((
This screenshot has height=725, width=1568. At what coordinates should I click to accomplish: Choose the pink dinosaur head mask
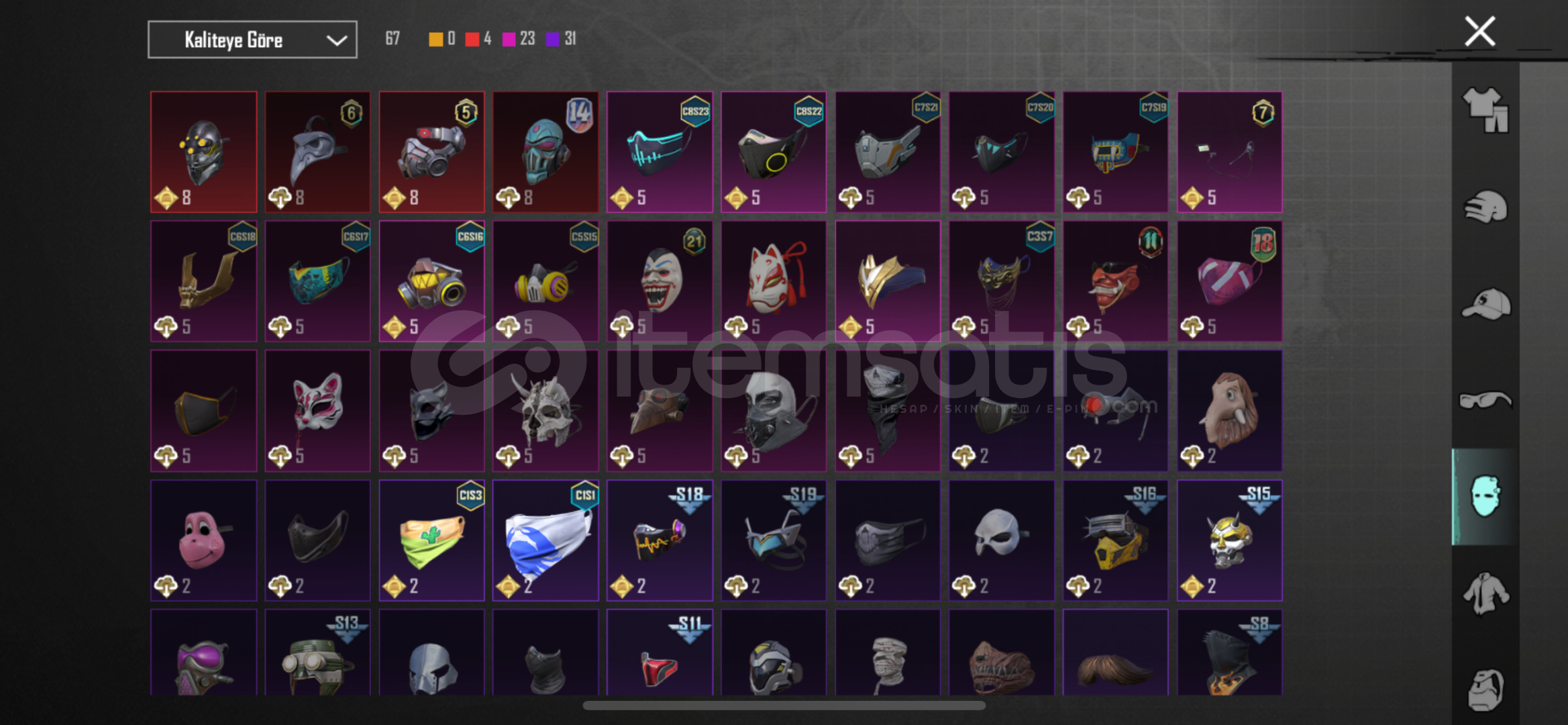click(203, 540)
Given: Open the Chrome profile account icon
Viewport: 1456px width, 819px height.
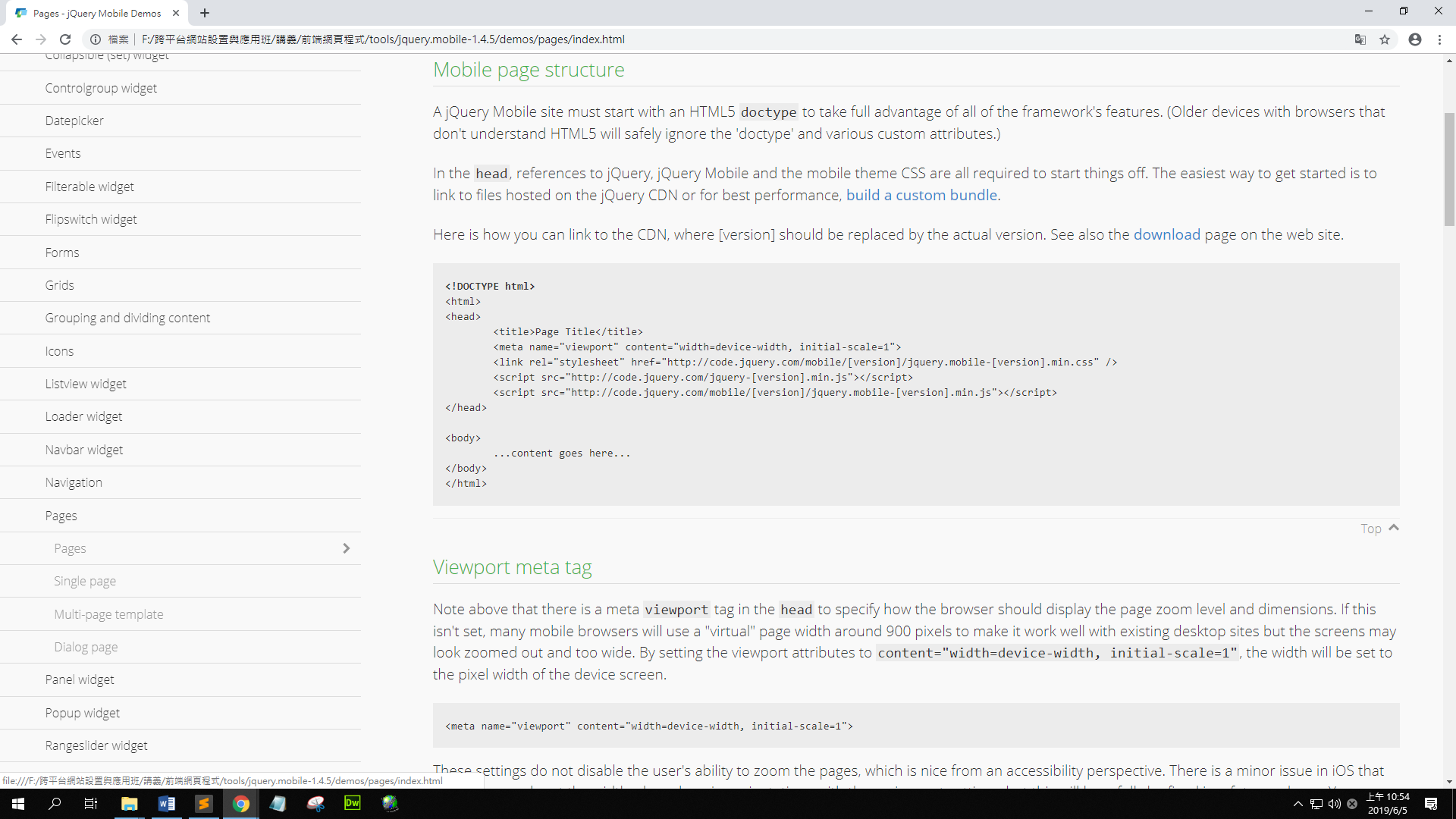Looking at the screenshot, I should pyautogui.click(x=1414, y=39).
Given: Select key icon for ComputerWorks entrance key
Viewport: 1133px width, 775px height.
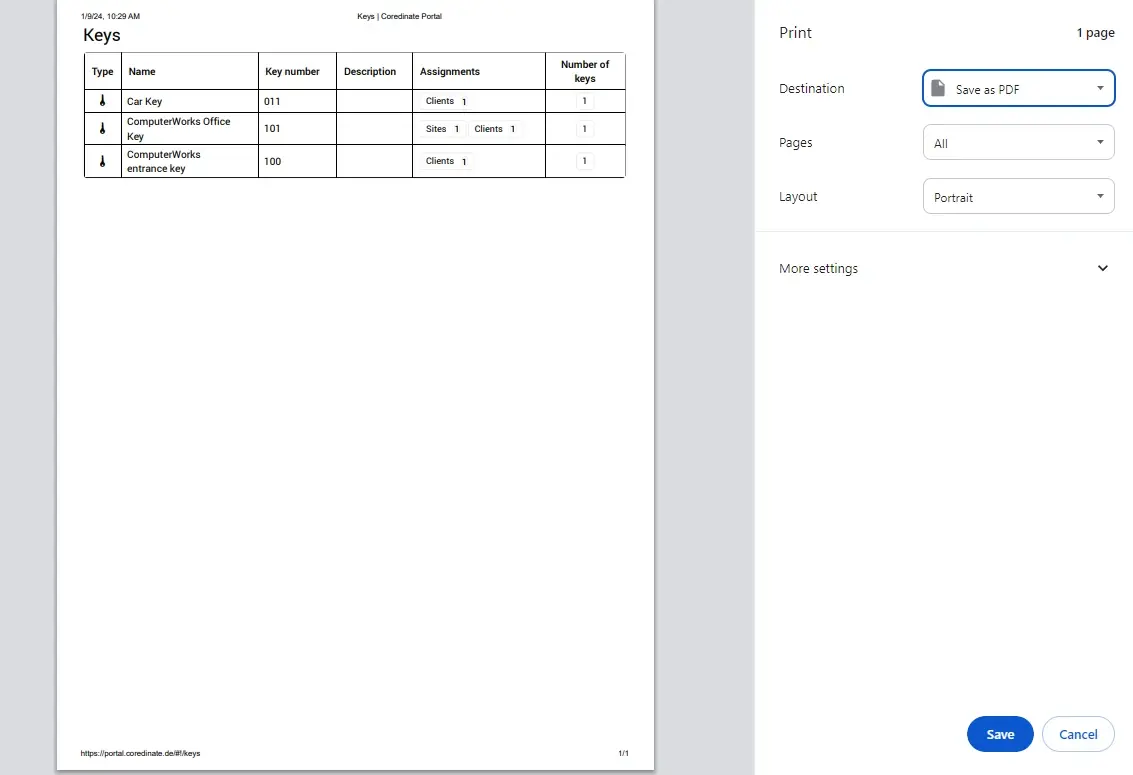Looking at the screenshot, I should [x=102, y=161].
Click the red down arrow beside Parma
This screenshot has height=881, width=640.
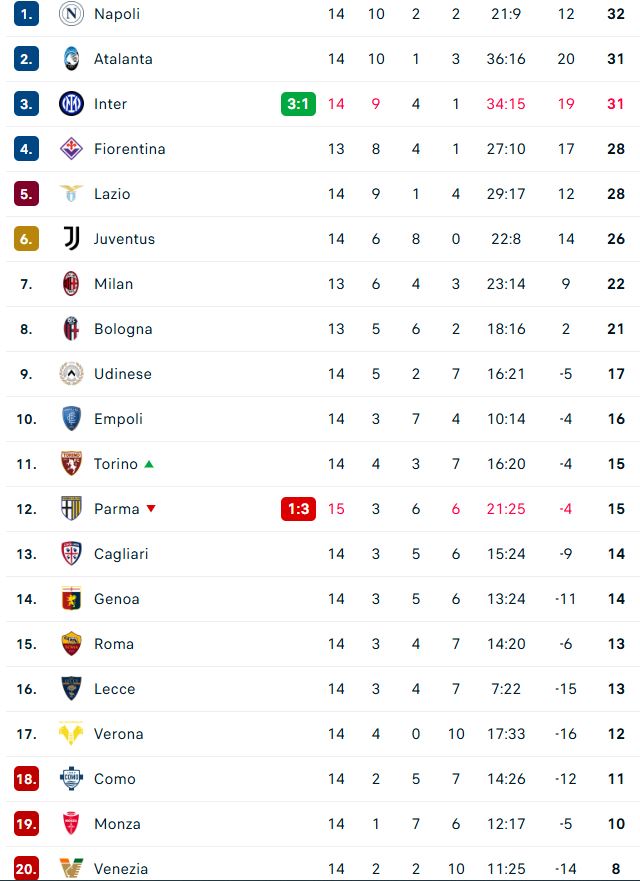[151, 509]
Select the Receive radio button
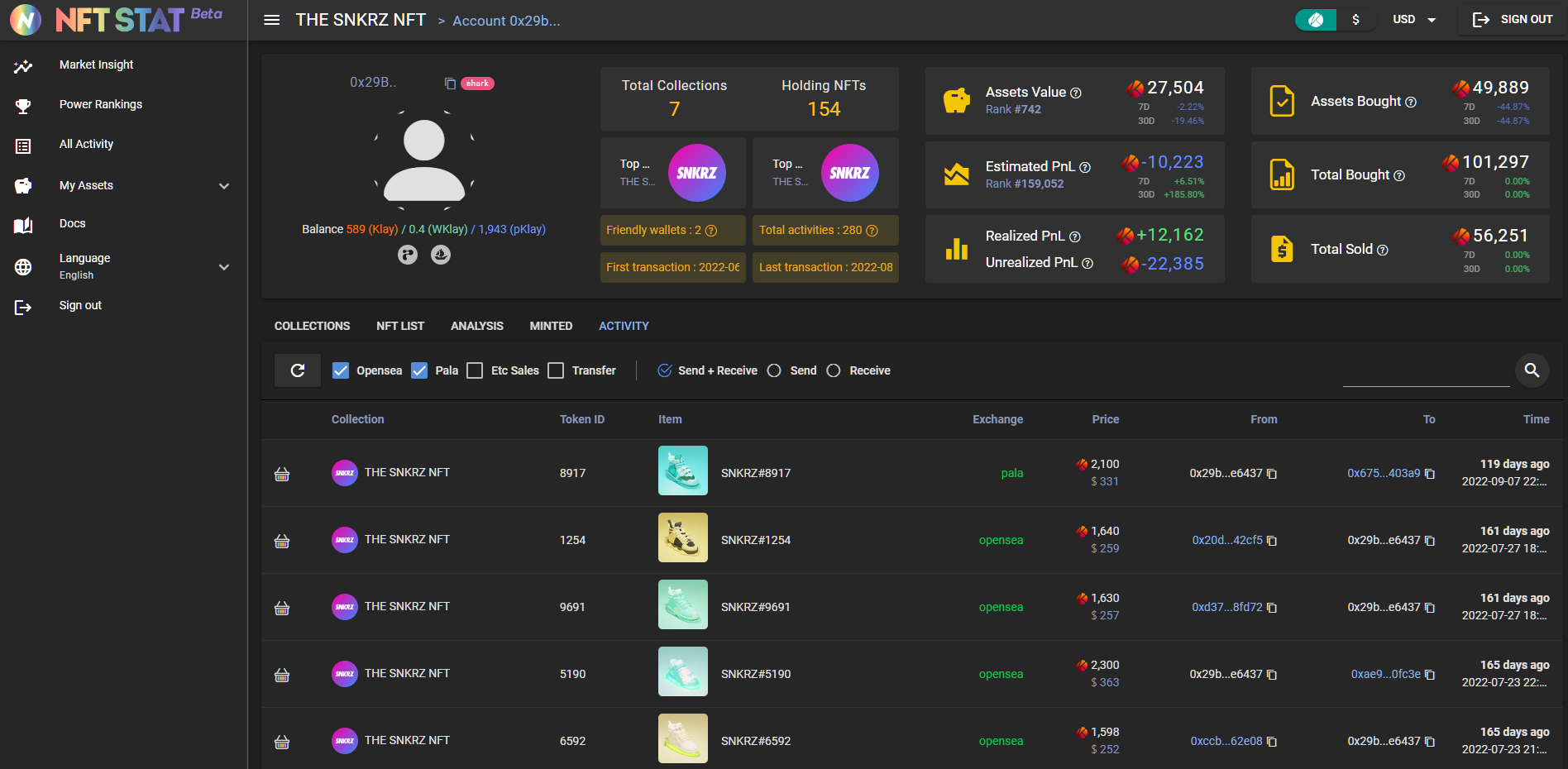Screen dimensions: 1568x769 [x=834, y=370]
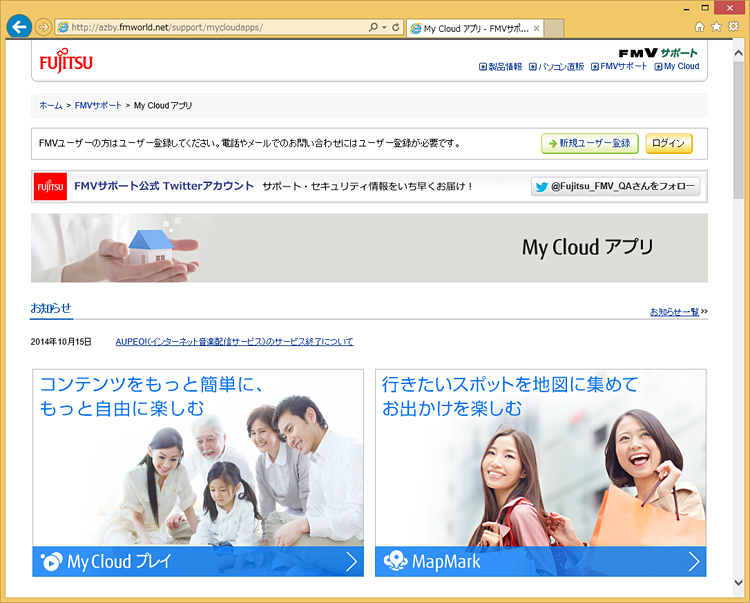Close the My Cloud アプリ tab
This screenshot has height=603, width=750.
(x=536, y=28)
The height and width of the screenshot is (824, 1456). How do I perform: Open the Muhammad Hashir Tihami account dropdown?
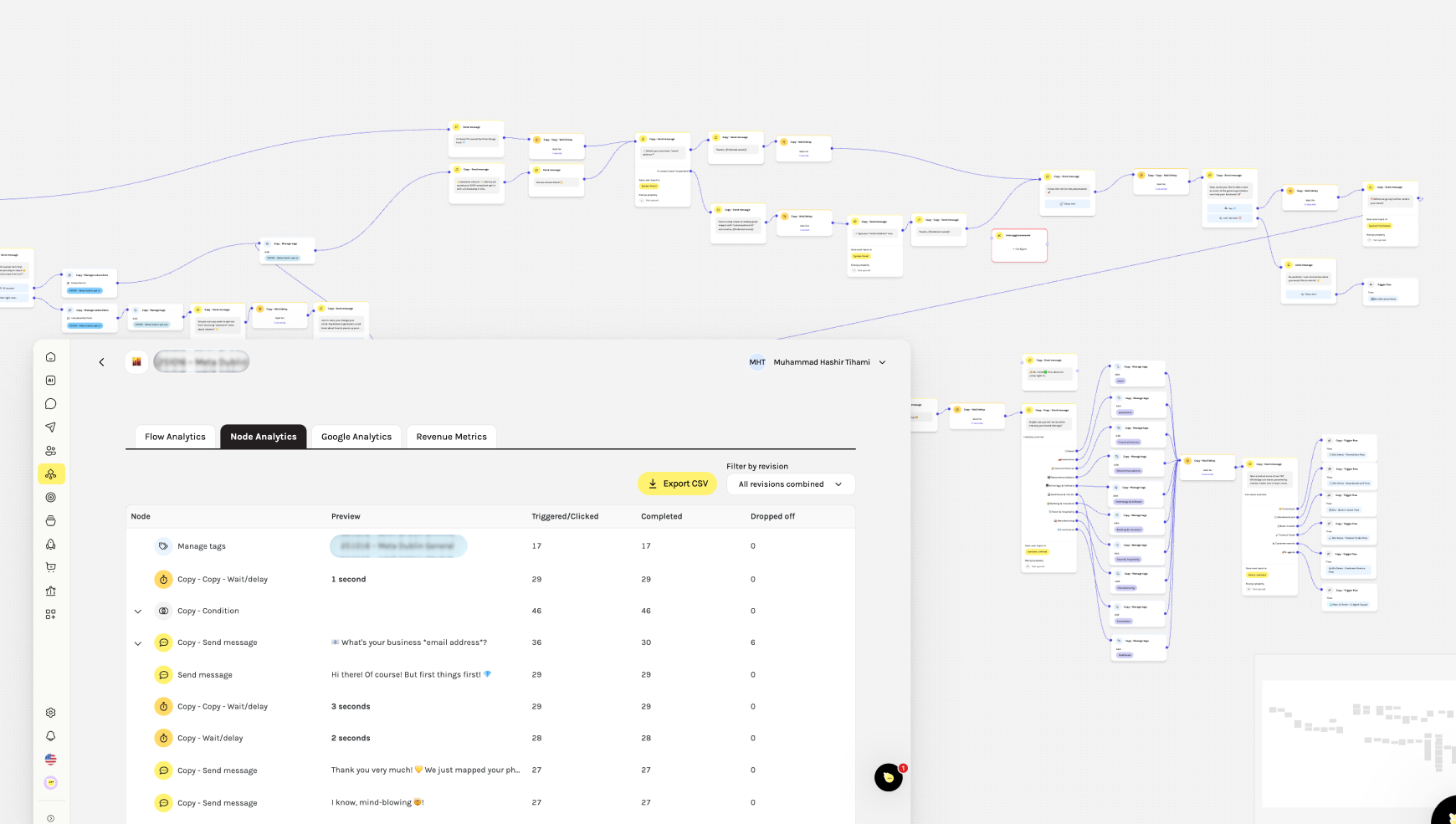click(x=818, y=361)
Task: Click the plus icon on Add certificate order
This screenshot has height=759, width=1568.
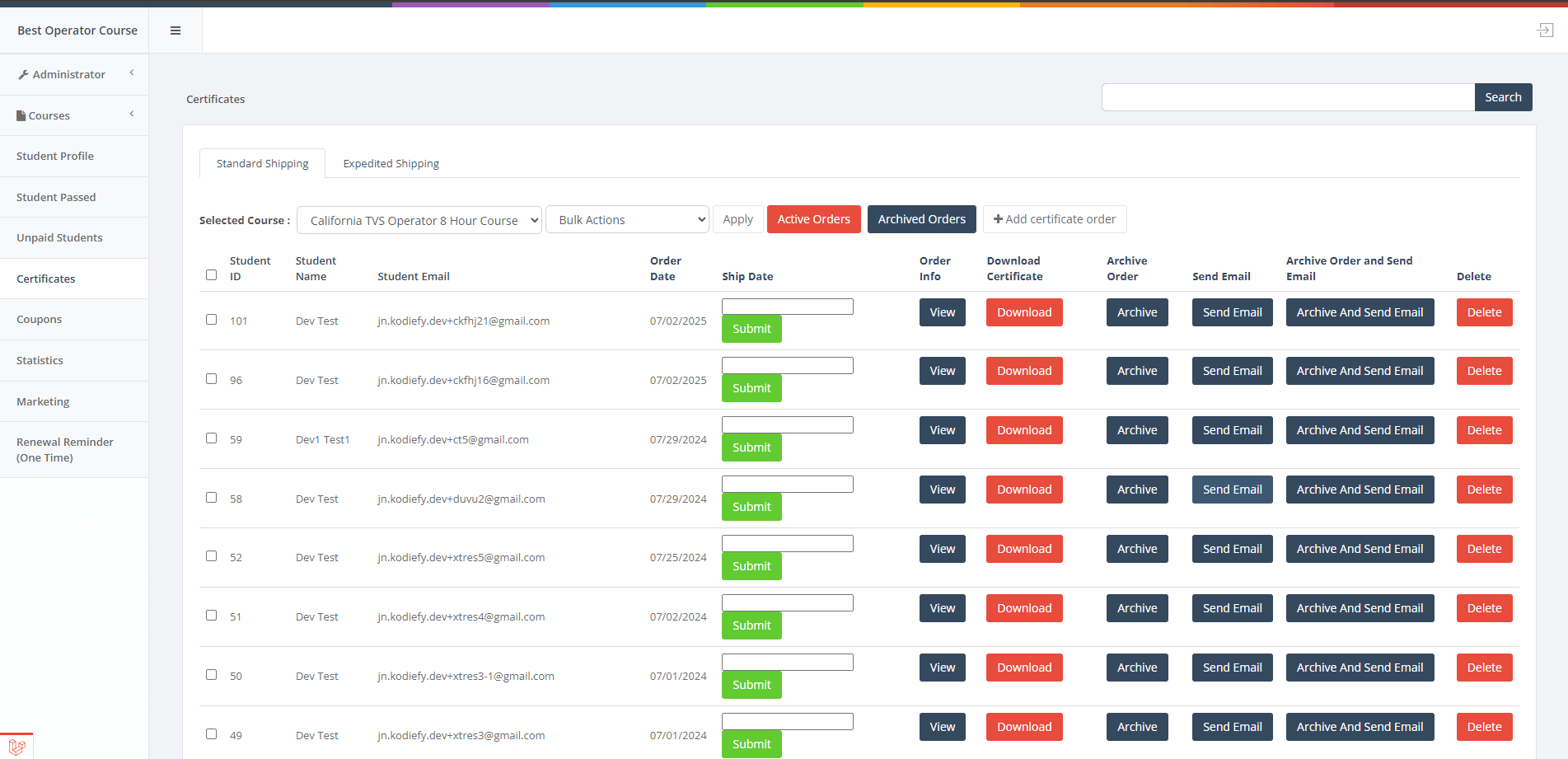Action: [x=998, y=219]
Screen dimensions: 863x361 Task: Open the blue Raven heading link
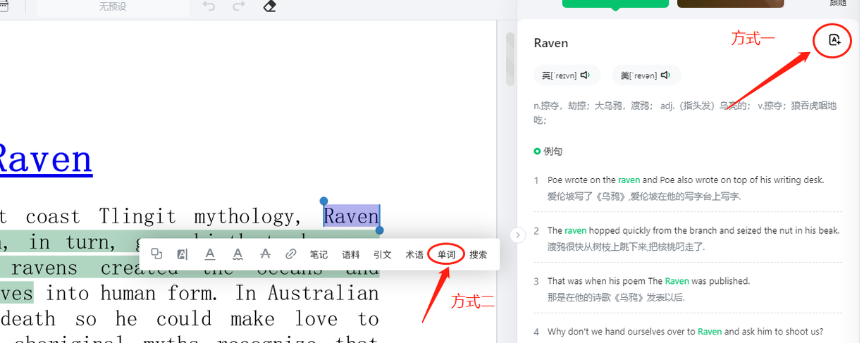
))
■ What is asked ■
Set out every line of the rows above as a numbered list, skipping any blank lines and leaving out the pictures.

■ Answer for the task ■
1. This screenshot has height=725, width=1568. At what coordinates should I click to accomplish: Choose the pink dinosaur head mask
2. click(203, 540)
3. Given: Open the Chrome profile account icon
4. Viewport: 1456px width, 819px height.
5. Looking at the screenshot, I should pyautogui.click(x=1414, y=39).
6. Given: Select key icon for ComputerWorks entrance key
7. Viewport: 1133px width, 775px height.
8. Looking at the screenshot, I should [x=102, y=161].
9. Click the red down arrow beside Parma
10. This screenshot has height=881, width=640.
11. [151, 509]
12. Select the Receive radio button
13. Screen dimensions: 1568x769 [x=834, y=370]
14. Close the My Cloud アプリ tab
15. This screenshot has height=603, width=750.
16. (x=536, y=28)
17. The height and width of the screenshot is (824, 1456). How do I perform: Open the Muhammad Hashir Tihami account dropdown?
18. click(x=818, y=361)
19. Task: Click the plus icon on Add certificate order
20. This screenshot has height=759, width=1568.
21. Action: [x=998, y=219]
22. Screen dimensions: 863x361 Task: Open the blue Raven heading link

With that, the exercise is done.